Exhibitions explore how memory and photography are used as a means for expression

FRAMINGHAM – Discover the varied ways memory and photography are used as a means of expression in three new exhibitions on view at the Danforth at Framingham State University.

Memories of family, home, and the land are explored in Rachel Loischild’s Quarantine Islands, William Betcher’s Memento Mori, and the group exhibition Memory is a Verb, featuring work from a collective of ten photographers. Each artist brings their distinctive take on the photographic medium to explore our deep and complicated relationship with the past. 
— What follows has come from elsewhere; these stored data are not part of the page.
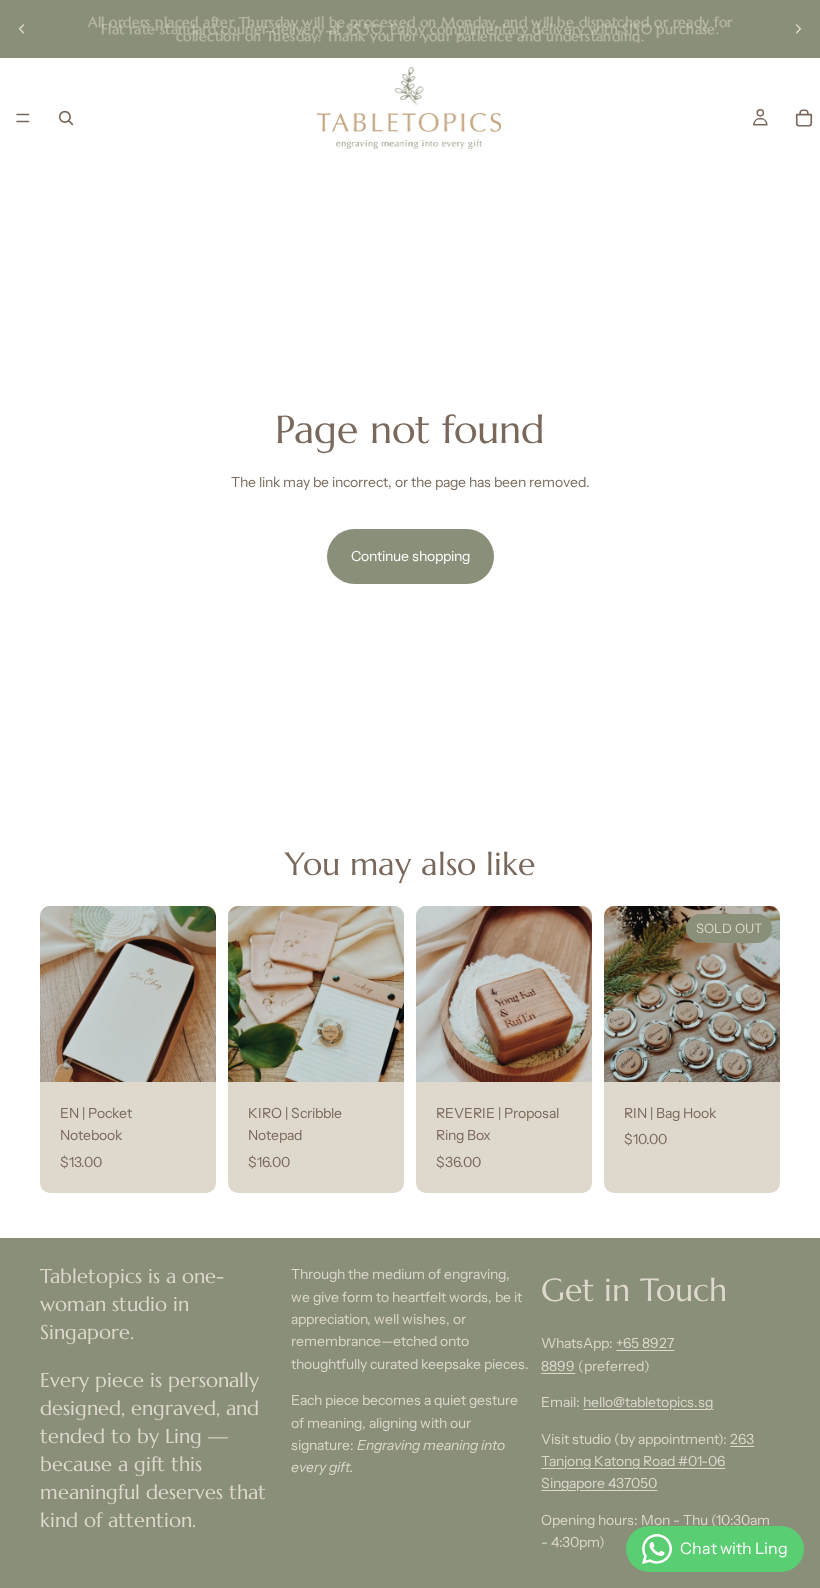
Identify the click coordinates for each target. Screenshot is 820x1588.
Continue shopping (410, 556)
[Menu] (23, 118)
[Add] (561, 1051)
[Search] (66, 118)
“This spring’s exhibitions invite visitors to slow down and reflect on how photography helps us make sense of memory, place, and personal history,” says Danforth Director and Curator Jessica Roscio. “Through deeply personal and thought-provoking work—from individual explorations of family and landscape to a dynamic group exhibition—we hope community members will join us at the Danforth to explore these stories, connect with the artists, and experience the many ways the past continues to shape our present.”
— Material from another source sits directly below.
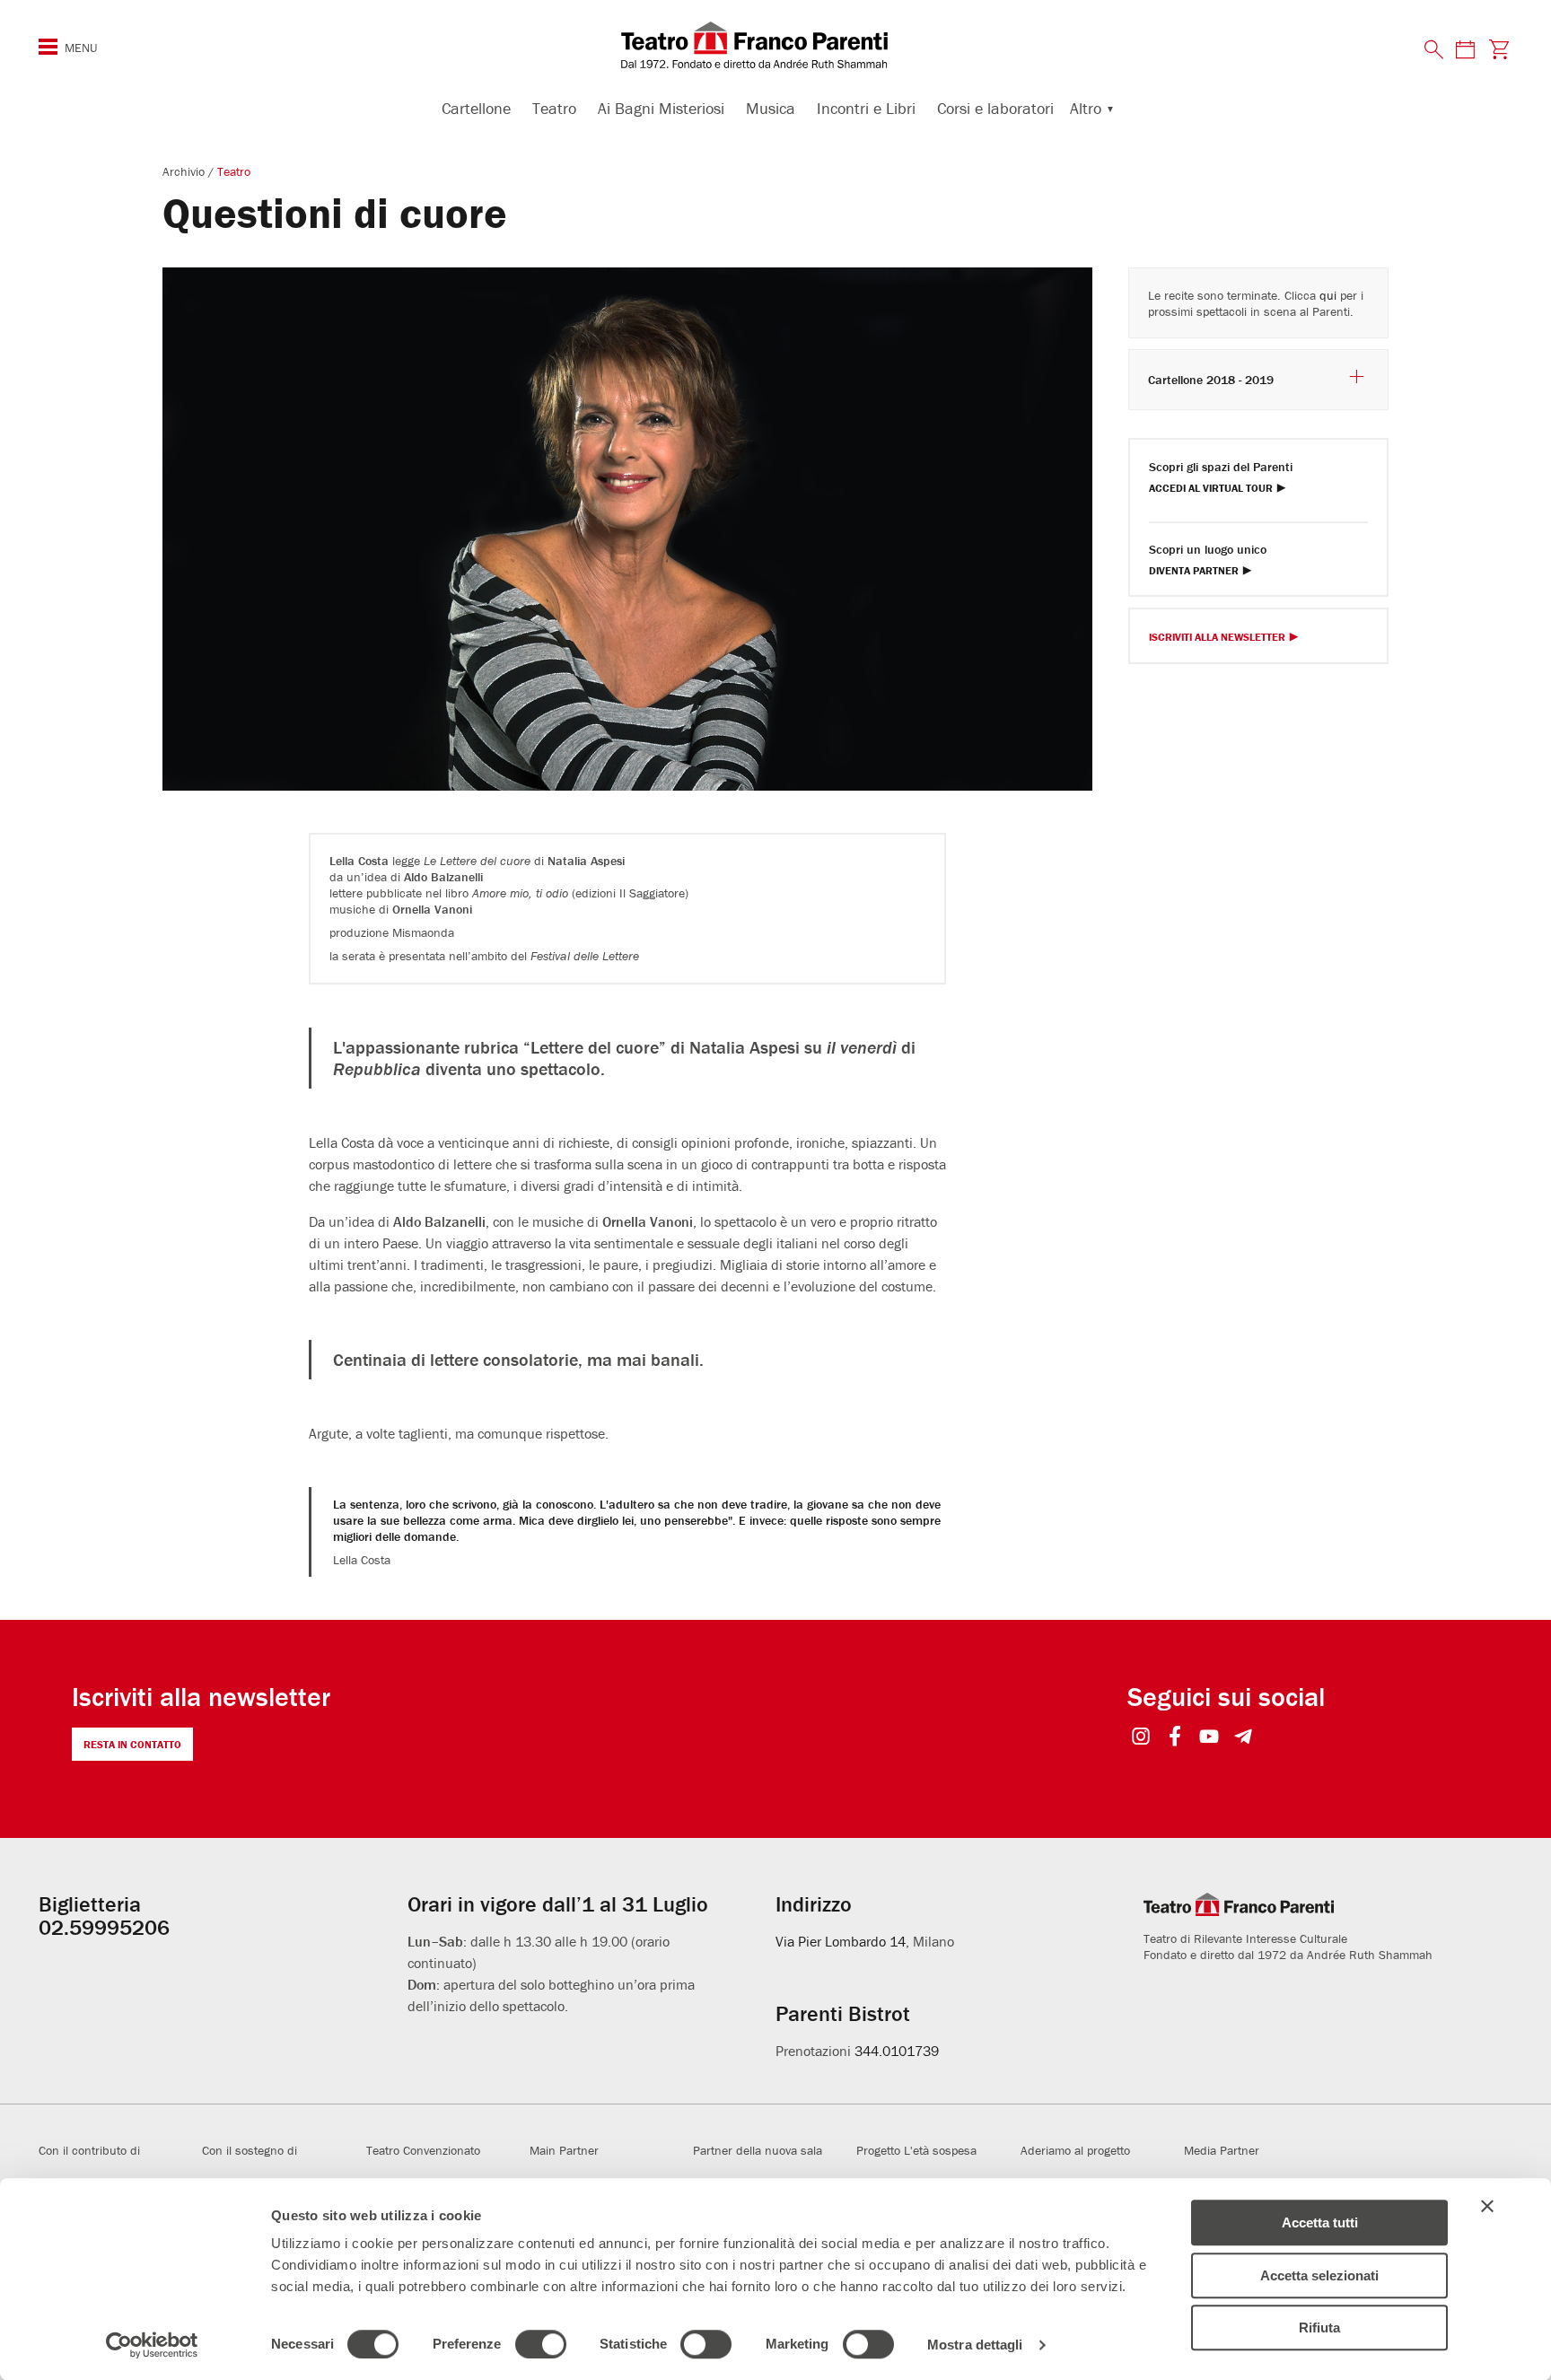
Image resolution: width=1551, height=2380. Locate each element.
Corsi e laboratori (995, 108)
All of the exhibitions will be on view through May 24, 2026.

A special reception with the Danforth staff and the exhibiting artists is scheduled for Saturday, Feb. 7th, from 6 to 8 p.m., and will feature light refreshments and a cash bar. The reception is open to the public and you can register for the event here.

The Danforth Art Museum and School is located at 14 Vernon Street on the Framingham Centre Common. To learn more and plan your visit, go to danforth.framingham.edu.

More about the exhibitions:


William Betcher: Memento Mori
William Betcher's body of work meditates on the role of the photograph as a keeper of memory and a physical representation of the uncanny.
William Betcher’s work has long focused on the passage of time and the places and spaces where we meditate on life. His recent work examines mortality, ghosts, and the uncanny through an exploration of Civil War-era portraiture and the ephemeral nature of early photographic processes. Betcher merges 19th century thoughts regarding death and mourning with contemporary ideas of image and memory in haunting portraits that blur the boundary between life and death.
As photographic objects, Betcher’s memento mori are constantly evolving.  He views his work as a modern version of spirit photography, blurring the boundary between life and death, for “my fascination has been with artifacts, which are imbued with time and, in a subtle way, with ghosts. The transparencies emerged for me from this sensibility. And, since the as-found damaged toys inherently carry the memory of children playing at war. . . one might say these artifacts are accompanied by implicit ghosts.”

Rachel Loischild: Quarantine Islands
Rachel Loischild’s Quarantine Islands meet at the intersection of contemporary photography, landscape, immigration, and public health policy. 
Loischild’s large format photographs draw us into expanses of largely undeveloped landscapes while offering fleeting glimpses of the wider world beyond the frame. For over a decade, she has been exploring how history imprints itself on the land in her global study of quarantine islands. This exhibition offers an interdisciplinary approach to understanding places that represent a legacy of disease, “othering,” and contentious immigration policies. Traces of those legacies remain on the land long after the people are gone.
Loischild’s photographs, mixed media collages, and sculptural objects offer an interdisciplinary approach to understanding our relationship with the land and its legacy.  In her statement on the series, she notes how each site is “imbued with invisible histories, [and] serve as a tangible link to a past where public health measures, while crucial in controlling diseases like smallpox, disproportionately burdened those quarantined.”  This is not a foreign feeling, as we all had our own quarantine experiences during the 2020 pandemic; when panic, uncertainty, forced containment, and social isolation was not history, but reality.  Her series reminds us that the land holds memory, beautiful places have borne witness to horrifying human behavior, and history cannot be forgotten.

Memory is a Verb
Memory is a Verb brings together  ten photographers whose work mines our relationship with memory, mortality, perception, and the passage of time. 
Each photographer pulls from deeply personal experiences to create bodies of work that explore the aftermath of loss, the fluidity of memory, and the ways in which their medium becomes the mechanism to more fully understand the intricacies of our relationship with the past.
So many of our memories are connected to loss.  Loss of family members, home, land, and even loss of the ways in which we used to preserve memories—on film, slides, or in albums. Technology becomes obsolete, objects are thrown away, time passes and no one remains to recognize a face in a photograph. What happens then?  Who becomes the keeper of your memory, and what story would they tell?